* TEXT BLOCK:
- Opening Delimiter -

Consider the desired retrieval performance. If you need to retrieve the most relevant chunks possible, you may want to use a smaller chunk size. However, if you need to retrieve chunks quickly, you may want to use a larger chunk size.
Consider the available system resources. If you are limited on system resources, you may want to use a smaller chunk size. However, if you have ample system resources, you may want to use a larger chunk size. You can evaluate the optimal chunk size for your RAG system by using a variety of metrics, such as:
Relevance: The percentage of retrieved chunks that are relevant to the query.
Faithfulness: The percentage of retrieved chunks that are faithful to the source text.
Response time: The time it takes to retrieve chunks for a query. Once you have evaluated the performance of your RAG system for different chunk sizes, you can choose the chunk size that strikes the best balance between relevance, faithfulness, and response time.
4.2.2 Additional Resources for RAG Evaluation
Evaluation of RAG applications remains an unsolved problem today and is an active research area. Here are just a few references for practical evaluation of RAG:
1. This blog from Databricks has some best practices to evaluate RAG applications. Figure 4.5 illustrates what their experiment setup looks like.
- Zheng et al. (2023) propose a strong LLMs as judges to evaluate these models on more open-ended questions.
- RAG Evaluation is another interesting blog that discuss how to use Langchain for evaluating RAG applications.
4.3 Retrieval Chunks vs. Synthesis Chunks
Another fundamental technique for enhancing retrieval in Retrieval Augmented Generation (RAG) systems is the decoupling of chunks used for retrieval from those used for synthesis (i.e. response generation). The main idea is optimal chunk representation for retrieval may not necessarily align with the requirements for effective synthesis. While a raw text chunk could contain essential details for the LLM to generate a comprehensive response, it might also contain filler words or information that could introduce biases into the embedding representation. Furthermore, it might lack the necessary global context, making it challenging to retrieve the chunk when a relevant query is received. To give an example, think about having a question answering system on emails. Emails often contain so much fluff (a big portion of the email is “looking forward”, “great to hear from you”, etc.) and so little information. Thus, retaining semantics in this context for better and more accurate question answering is very important.

- Closing Delimiter -

* INFORMATION SHOWN:
- Opening Delimiter -

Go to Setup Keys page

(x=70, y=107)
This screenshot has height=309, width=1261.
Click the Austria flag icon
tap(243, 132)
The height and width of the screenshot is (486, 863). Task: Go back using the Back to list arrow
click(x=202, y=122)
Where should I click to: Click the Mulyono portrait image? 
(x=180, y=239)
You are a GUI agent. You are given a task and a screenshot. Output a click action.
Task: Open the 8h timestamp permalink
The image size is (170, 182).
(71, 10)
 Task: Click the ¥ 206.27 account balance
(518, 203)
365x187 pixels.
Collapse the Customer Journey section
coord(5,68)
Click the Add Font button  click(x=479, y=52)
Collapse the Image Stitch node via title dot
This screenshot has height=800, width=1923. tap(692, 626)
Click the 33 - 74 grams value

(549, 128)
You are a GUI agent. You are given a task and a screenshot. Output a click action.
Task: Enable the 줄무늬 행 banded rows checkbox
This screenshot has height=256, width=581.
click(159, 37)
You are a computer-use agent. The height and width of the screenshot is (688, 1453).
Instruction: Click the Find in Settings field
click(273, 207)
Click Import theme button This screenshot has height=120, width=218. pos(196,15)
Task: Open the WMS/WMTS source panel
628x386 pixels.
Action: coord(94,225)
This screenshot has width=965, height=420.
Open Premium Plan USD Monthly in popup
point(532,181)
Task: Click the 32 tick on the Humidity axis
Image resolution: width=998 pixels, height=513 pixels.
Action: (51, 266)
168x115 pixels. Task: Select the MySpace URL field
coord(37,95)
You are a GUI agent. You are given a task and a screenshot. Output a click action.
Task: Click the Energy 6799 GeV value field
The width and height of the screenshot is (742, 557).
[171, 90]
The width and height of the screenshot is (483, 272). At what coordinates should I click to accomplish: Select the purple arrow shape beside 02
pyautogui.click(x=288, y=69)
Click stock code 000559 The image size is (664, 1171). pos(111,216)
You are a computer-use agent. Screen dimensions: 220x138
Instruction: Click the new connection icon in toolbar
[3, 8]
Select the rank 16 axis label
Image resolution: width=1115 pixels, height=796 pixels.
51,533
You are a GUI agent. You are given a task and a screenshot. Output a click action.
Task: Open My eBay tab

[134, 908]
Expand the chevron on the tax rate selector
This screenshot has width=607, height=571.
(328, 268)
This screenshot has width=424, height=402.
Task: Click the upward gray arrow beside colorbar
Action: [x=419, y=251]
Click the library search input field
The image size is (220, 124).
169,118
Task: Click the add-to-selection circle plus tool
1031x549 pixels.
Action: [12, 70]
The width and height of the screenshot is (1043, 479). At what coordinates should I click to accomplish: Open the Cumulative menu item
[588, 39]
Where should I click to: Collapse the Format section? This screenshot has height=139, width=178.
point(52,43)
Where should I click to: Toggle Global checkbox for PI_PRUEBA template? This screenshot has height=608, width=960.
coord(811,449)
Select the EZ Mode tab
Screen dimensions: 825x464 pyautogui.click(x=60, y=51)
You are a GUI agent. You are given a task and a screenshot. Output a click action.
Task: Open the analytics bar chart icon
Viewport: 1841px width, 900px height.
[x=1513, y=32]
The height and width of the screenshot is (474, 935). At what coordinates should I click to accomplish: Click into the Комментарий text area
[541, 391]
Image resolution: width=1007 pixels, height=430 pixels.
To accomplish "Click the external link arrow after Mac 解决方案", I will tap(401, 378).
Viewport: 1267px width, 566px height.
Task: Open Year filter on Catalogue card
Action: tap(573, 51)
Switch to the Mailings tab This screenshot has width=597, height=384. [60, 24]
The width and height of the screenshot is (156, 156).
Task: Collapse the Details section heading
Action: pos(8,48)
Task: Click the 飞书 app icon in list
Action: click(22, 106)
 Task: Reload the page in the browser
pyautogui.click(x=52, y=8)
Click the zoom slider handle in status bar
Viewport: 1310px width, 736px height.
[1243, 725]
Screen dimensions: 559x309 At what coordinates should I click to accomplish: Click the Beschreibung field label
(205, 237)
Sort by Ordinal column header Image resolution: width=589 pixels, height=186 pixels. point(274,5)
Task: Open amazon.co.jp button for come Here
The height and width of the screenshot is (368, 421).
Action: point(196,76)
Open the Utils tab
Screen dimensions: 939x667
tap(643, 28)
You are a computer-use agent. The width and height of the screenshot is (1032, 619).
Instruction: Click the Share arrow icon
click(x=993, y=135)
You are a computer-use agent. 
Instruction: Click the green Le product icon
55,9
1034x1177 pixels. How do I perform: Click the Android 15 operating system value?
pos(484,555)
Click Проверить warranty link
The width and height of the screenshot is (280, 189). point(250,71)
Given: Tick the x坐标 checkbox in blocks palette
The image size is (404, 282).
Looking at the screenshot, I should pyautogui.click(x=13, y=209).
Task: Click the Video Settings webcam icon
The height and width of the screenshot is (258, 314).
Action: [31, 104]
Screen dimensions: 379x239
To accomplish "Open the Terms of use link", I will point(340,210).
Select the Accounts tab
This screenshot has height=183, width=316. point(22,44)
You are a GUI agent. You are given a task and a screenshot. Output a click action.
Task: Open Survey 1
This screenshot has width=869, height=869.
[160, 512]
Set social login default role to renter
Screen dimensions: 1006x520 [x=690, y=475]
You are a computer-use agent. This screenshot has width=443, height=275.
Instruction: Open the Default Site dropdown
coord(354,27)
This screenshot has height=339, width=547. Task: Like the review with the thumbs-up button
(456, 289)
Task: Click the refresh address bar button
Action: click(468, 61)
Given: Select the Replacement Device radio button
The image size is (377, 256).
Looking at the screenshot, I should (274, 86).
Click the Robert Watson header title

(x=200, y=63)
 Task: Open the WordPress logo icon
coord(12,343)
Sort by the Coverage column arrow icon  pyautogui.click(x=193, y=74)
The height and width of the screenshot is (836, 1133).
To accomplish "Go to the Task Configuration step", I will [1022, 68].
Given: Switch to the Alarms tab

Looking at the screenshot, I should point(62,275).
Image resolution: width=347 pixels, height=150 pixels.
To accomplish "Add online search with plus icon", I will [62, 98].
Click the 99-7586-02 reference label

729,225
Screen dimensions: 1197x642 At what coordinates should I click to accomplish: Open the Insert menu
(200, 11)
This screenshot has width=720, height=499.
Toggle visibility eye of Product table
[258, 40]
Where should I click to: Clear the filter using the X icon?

- Closing Delimiter -

* TO DO:
According to the text on chunking for RAG systems, why might the chunks used for retrieval be kept separate from those used for synthesis? Answer in one to three sentences.

* EXERCISE RESPONSE:
The chunk representation that works best for retrieval may not match what effective synthesis requires. A raw text chunk can hold the details the LLM needs for a full response. It can also contain filler words or information that bias the embedding representation, and it may lack the global context needed to retrieve it when a relevant query arrives.